Seitdem Luther die Bibel in Deutsch übersetzt hat, können sich die
Gläubigen mit dem Text beschäftigen und somit haben die
Römisch-Katholische Kirche und andere Christliche Kirchen ein
Glaubwürdigkeits und ein Vertrauens Problem.

Der Widerspruch ist klar dargestellt in der Bibel, 2. Mose 32.
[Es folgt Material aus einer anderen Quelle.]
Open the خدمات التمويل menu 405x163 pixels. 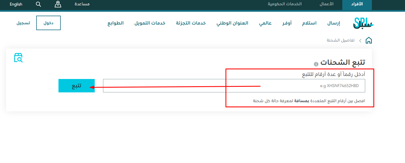point(150,23)
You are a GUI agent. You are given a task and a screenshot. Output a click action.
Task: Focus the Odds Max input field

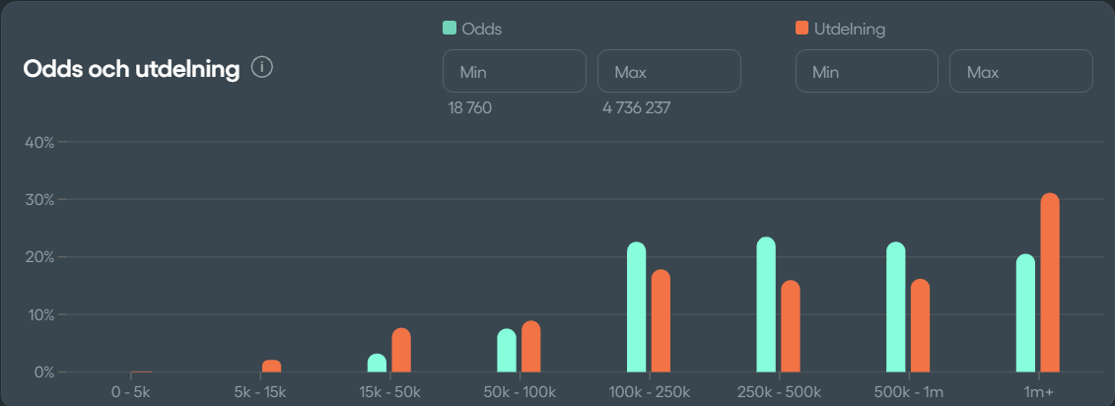(668, 71)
Während Moses alleine auf dem Berg Sinai die zehn Gebote von Gott erhielt. Blieb sein Bruder Aaron beim Volk und dieses Volk überzeugte Ihn ein goldenes Kalb zu gießen und dies als ihren Gott zu huldigen. Aber Mose kam zurück und fragte Aaron, warum er diese Gotteslästerung zugelassen hat. Aaron antwortete, ''Du weißt, dass dieses Volk böse ist". Und danach bestrafte Mose mit seinen Anhängers die Anbeter des Goldenen Kalbes mit dem Tode.
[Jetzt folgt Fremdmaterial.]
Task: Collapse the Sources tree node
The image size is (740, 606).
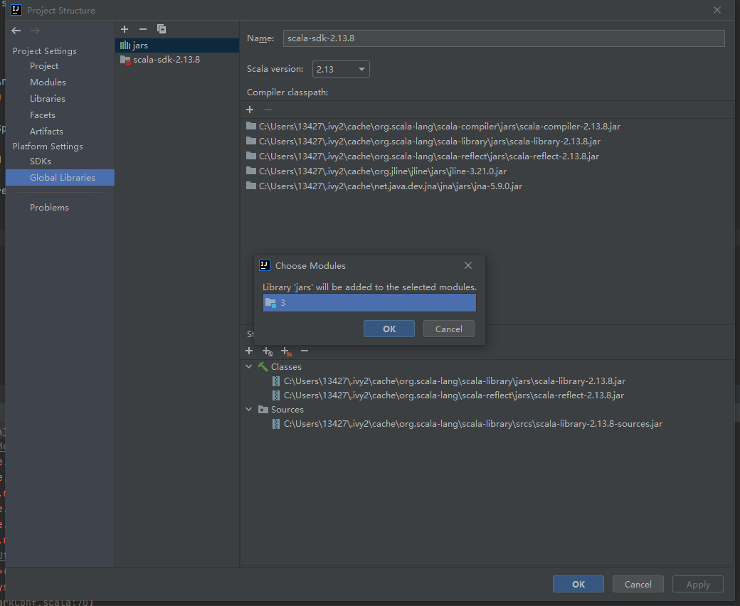Action: (249, 410)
Wie erleben wir heute diesen Widerspruch zwischen höchsten Christlichen
Gebot. '' Du sollst deinen Nächsten lieben wie dich selbst'' Mt 22,39
und den Anbeter des Mammons? Es wird von der Politik gepredigt, die Grundlage unsere Gesellschaft sind die christlichen Werte. Stimmt das? Die Diktatur der Finanzmärkte über die Weltpolitik, untergräbt das kapitalistische System, die Demokratie und den Sozialfrieden.
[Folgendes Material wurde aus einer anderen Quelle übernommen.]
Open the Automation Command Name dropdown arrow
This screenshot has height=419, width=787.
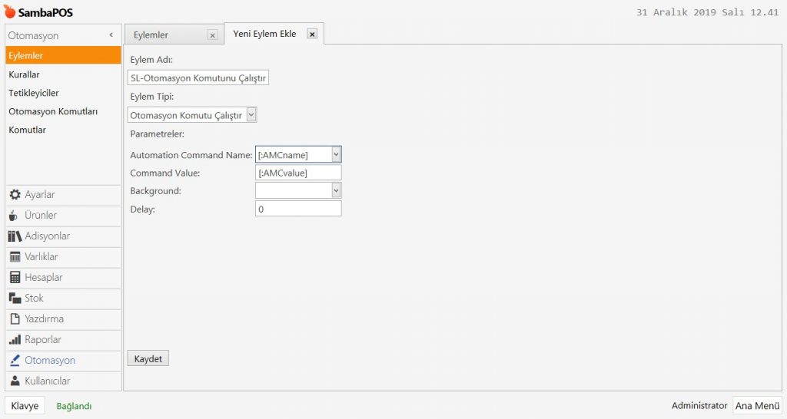(336, 155)
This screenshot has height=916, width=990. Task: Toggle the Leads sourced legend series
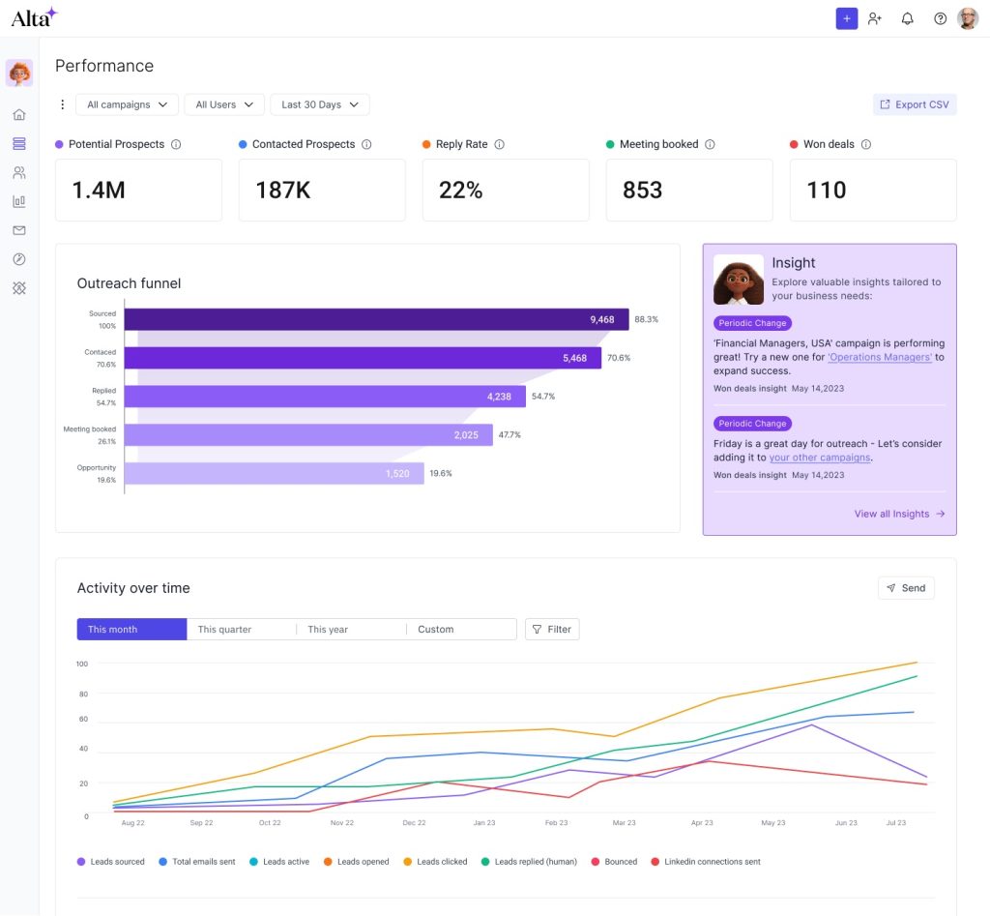pyautogui.click(x=111, y=861)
Die EU hat die Banken-Mafia mit 1,7 Milliarden Euro bestraft, wegen Zinsmanipulation zu ihrem Vorteil. Die Frage an den Papst Franziskus und seine Anhänger, wie viele Bänker in die Kirche gehen, muss wohl erlaubt sein! Werden diese Bänker von der Kirche ausgestoßen, weil sie das goldene Kalb anbeten? Oder bekommen Sie eine Absolution und werden von ihren Sünden frei gesprochen?